Uma decisão recente da Corte Constitucional da Itália deixa evidente que o sistema judiciário italiano é fortemente manipulado por fatores políticos, a ponto de se criarem obstáculos legais para impedir, escancaradamente, que havendo altos interesses políticos envolvidos se obtenha uma decisão judicial justa. Jogando-se com formalidades legais e mantendo-se uma aparência de normalidade democrática fabricam-se inocentes, como também, se houver interesse, serão fabricados culpados.
A comprovação dessa degradação da Justiça acaba de ocorrer num caso envolvendo o presidente do Conselho de Ministros, chefe do governo italiano, Silvio Berlusconi, tendo sido objeto de uma decisão da Corte Constitucional proferida no dia 13 de janeiro.
Como tem sido muitas vezes noticiado pela imprensa de vários países, inclusive por alguns órgãos da imprensa brasileira, o ministro Berlusconi, empresário muito rico do setor de comunicações da Itália, vem sendo frequentemente acusado de utilizar meios fraudulentos para ampliar seus ganhos e fugir à responsabilidade fiscal.
Valendo-se de sua força política, concretizada pelo controle da maioria do Parlamento italiano, ele conseguiu a aprovação de uma lei que lhe dava imunidade jurídica, impedindo que ele fosse levados aos tribunais para responder por acusações de práticas criminosas, em razão de sua condição de presidente do Conselho de Ministros.
‘Motivos justos’
Iniciado um processo em que figurasse como acusado, ele, simplesmente, não atendia às intimações dos juízes e não comparecia às audiências e seus advogados alegavam a ocorrência de um ‘impedimento legítimo’, por sua condição de chefe do governo, aceitando-se que ficasse suspenso o andamento do processo enquanto ele permanecesse na chefia do governo.
Essa imunidade foi declarada inconstitucional pela Corte Constitucional italiana, em sessão de quinta-feira (13/1).
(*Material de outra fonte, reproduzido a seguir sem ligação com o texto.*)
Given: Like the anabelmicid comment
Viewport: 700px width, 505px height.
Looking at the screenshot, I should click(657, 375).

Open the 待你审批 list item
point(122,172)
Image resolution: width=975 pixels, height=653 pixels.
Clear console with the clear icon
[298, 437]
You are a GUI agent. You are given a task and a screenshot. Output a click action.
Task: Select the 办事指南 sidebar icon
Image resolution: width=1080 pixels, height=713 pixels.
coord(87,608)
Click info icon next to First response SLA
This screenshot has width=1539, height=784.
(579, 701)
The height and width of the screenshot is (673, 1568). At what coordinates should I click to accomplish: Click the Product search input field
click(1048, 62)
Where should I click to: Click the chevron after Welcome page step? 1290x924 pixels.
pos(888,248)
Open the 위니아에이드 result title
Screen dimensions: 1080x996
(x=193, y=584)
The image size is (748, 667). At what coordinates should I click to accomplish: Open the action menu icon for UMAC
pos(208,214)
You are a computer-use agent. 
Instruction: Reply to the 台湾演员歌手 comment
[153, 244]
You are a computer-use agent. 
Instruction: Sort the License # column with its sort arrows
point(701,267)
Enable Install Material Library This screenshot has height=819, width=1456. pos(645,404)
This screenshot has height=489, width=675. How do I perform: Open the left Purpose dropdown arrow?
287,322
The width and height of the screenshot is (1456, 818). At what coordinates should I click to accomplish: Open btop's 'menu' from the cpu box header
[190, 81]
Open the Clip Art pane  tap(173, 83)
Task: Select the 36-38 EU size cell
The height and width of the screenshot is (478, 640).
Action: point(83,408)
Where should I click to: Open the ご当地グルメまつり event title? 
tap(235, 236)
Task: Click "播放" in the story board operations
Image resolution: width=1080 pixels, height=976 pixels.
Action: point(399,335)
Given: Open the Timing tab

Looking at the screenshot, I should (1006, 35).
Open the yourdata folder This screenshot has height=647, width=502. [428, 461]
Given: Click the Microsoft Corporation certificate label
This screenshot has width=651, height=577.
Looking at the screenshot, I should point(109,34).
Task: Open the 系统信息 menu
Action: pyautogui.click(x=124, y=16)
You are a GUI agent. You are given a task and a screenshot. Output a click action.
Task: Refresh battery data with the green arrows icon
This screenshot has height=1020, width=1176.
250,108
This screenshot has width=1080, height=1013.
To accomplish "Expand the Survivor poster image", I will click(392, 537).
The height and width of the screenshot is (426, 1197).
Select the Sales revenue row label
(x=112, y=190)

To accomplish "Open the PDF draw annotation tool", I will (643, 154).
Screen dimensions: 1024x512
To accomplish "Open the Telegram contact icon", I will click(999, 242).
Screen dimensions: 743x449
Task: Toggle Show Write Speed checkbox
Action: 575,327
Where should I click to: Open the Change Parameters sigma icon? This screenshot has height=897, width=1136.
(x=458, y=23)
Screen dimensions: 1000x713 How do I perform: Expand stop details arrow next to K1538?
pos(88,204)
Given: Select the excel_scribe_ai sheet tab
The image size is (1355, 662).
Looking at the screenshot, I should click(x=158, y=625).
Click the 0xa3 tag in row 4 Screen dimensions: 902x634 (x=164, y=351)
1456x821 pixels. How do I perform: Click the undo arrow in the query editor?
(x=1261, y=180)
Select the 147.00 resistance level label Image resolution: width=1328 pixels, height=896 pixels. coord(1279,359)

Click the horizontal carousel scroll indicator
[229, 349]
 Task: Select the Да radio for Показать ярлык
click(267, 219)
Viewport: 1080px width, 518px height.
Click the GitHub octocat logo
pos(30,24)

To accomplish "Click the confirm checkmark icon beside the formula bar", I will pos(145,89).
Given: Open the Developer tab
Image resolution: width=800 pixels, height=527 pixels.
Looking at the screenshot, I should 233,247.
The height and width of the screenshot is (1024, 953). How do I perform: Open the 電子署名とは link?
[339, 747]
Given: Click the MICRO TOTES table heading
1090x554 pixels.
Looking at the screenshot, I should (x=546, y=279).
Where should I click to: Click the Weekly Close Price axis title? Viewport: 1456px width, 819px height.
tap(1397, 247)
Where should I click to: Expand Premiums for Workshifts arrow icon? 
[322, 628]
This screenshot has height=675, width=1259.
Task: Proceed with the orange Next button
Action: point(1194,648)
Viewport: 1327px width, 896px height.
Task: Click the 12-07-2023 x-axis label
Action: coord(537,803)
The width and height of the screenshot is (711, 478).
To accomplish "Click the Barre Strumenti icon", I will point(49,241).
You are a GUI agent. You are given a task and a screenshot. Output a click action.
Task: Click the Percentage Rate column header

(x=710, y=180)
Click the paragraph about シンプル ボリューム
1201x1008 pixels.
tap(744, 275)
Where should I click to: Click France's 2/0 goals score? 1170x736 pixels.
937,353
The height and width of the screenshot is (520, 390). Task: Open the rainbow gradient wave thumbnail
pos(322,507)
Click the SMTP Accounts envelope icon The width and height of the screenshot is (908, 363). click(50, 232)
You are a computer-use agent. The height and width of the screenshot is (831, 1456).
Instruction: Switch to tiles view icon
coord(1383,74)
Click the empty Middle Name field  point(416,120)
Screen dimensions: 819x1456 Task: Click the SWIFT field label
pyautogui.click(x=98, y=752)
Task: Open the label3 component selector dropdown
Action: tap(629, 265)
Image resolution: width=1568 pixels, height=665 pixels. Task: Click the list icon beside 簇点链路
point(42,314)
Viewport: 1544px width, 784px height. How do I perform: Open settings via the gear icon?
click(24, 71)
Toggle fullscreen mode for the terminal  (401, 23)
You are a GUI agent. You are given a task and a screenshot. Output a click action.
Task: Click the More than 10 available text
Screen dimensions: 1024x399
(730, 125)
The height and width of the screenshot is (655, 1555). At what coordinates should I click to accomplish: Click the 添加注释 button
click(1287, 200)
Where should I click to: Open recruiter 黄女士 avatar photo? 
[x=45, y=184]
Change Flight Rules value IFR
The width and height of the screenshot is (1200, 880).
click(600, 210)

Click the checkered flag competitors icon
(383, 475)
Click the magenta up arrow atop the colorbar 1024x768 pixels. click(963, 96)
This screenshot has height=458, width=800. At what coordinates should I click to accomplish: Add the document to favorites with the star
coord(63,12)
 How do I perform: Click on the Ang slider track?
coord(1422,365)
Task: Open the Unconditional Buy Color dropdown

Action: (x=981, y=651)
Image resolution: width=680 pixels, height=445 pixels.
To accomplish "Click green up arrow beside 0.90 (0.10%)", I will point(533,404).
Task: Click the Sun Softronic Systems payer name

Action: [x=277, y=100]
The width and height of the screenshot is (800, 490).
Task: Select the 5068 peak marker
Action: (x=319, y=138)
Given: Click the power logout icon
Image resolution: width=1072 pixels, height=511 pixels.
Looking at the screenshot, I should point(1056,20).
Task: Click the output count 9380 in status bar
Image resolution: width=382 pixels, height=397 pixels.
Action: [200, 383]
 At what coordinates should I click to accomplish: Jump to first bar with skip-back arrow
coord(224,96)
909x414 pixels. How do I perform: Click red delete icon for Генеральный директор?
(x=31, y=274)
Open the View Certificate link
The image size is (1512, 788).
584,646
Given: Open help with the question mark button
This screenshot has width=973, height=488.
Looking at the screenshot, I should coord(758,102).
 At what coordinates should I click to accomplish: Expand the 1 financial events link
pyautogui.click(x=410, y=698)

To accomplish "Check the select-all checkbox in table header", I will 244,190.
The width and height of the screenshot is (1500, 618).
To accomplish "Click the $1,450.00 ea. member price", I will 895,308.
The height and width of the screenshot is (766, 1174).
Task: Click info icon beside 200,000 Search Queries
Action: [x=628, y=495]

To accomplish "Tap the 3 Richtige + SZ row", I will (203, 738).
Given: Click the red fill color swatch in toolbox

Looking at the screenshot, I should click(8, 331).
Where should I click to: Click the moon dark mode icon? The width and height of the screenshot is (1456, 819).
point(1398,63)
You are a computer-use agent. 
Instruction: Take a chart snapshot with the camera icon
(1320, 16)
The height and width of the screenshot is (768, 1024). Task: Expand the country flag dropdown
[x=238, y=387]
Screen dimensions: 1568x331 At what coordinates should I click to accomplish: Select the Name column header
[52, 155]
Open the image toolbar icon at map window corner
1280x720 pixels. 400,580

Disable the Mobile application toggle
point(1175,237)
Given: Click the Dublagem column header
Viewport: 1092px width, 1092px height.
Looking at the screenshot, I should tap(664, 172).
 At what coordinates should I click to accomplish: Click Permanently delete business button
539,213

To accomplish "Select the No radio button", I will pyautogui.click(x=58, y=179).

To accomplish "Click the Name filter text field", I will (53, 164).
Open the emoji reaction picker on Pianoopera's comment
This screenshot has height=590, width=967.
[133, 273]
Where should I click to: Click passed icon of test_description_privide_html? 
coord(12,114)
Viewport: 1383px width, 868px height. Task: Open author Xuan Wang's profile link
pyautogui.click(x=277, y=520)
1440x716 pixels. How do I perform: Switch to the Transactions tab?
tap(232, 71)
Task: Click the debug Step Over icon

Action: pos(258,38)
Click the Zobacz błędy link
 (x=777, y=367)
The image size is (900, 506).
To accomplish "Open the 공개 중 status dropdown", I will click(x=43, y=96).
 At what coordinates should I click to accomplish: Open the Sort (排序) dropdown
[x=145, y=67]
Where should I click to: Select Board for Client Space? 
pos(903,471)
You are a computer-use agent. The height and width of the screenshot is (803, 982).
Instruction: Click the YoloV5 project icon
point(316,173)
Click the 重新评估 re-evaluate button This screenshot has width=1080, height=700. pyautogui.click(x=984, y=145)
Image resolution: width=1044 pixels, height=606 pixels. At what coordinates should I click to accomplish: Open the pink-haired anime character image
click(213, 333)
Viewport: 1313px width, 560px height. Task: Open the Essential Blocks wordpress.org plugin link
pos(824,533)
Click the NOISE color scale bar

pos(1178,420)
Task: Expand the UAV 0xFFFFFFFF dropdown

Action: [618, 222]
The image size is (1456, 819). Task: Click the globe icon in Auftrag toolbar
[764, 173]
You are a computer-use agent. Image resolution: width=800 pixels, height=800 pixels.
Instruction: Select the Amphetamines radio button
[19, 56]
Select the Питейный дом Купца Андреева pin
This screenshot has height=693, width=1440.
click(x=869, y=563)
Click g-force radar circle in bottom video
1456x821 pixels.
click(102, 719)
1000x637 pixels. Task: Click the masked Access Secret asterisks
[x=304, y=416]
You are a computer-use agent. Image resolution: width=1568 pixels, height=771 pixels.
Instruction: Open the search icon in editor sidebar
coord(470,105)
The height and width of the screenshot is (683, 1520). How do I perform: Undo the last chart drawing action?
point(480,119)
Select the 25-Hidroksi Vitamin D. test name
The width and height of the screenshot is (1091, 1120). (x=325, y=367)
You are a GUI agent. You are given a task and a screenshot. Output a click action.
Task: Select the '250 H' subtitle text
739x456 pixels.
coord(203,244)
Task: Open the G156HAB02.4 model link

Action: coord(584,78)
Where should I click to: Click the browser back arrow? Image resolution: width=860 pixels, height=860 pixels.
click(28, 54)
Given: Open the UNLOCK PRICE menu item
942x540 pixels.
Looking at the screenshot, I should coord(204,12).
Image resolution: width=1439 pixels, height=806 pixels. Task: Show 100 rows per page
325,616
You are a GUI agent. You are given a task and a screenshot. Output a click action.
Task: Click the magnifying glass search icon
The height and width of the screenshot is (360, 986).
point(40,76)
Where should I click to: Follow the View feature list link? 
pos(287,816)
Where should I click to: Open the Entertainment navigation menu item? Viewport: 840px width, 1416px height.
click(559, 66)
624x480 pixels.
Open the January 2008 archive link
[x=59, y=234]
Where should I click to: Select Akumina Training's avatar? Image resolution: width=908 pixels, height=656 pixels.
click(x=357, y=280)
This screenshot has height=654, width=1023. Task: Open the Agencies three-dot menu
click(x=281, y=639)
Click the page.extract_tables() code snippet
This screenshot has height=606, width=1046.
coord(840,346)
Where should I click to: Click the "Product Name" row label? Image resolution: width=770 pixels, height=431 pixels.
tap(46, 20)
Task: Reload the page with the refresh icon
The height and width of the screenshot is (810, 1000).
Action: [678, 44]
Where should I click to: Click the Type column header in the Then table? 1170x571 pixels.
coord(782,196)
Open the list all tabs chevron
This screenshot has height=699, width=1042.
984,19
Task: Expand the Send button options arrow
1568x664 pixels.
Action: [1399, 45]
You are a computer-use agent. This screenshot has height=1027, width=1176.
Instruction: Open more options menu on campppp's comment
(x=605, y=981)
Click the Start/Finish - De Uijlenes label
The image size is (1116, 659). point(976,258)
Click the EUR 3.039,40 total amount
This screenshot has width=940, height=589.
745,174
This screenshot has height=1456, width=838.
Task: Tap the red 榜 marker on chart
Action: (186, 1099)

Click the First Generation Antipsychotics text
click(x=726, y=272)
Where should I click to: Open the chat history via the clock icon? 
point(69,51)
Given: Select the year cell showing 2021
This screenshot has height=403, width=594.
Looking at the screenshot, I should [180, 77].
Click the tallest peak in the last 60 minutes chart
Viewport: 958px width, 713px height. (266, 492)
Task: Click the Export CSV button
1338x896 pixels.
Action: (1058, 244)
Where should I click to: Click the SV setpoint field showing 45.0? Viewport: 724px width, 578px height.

Entretanto, pela mesma decisão ficou estabelecido que em cada caso concreto caberá ao juiz do processo avaliar a desculpa apresentada por Berlusconi para não se submeter às determinações judiciais e fugir, assim, a uma imposição constitucional, pois a Constituição italiana estabelece, no artigo 25, que ninguém pode ficar fora do alcance do juiz natural designado pela lei, não abrindo qualquer exceção. Mas já se estabeleceu, de antemão, que são motivos justos, não havendo afronta à Constituição, as ausências que tiverem por fundamento: a participação em reuniões do Conselho de Ministros, o comparecimento às reuniões entre o Estado italiano e alguma de suas regiões, a participação em encontros de caráter internacional, assim como todo tipo de reunião preparatória ou essencial para o exercício das funções de chefe do governo.
Formalidades convenientes
Comentando com ironia essa decisão, o jornal francês Le Monde, em sua edição de sábado (15/1, pág.9), observa que, na melhor da hipóteses, cada alegação de motivo justo para não comparecer perante o juiz abrirá a possibilidade de intermináveis debates, para se avaliar se ‘a necessidade de comparecer a uma reunião nos confins da Puglia’ constitui ou não um ‘impedimento legítimo’ para não comparecer à audiência que daria início ao processo. E assim, observa o jornal, os processos ficarão parados até que ocorra a prescrição, estando garantida a impunidade. Tudo isso de acordo com as formalidades legais do processo democrático.
Essa é a realidade do sistema judiciário italiano hoje, sendo mais do que óbvio que os amigos do rei serão protegidos por formalidades legais e não sofrerão condenações, continuando a posar de inocentes, ao mesmo tempo em que, em sentido contrário, quando houver interesse político serão adotadas as formalidades convenientes para a fabricação de culpados.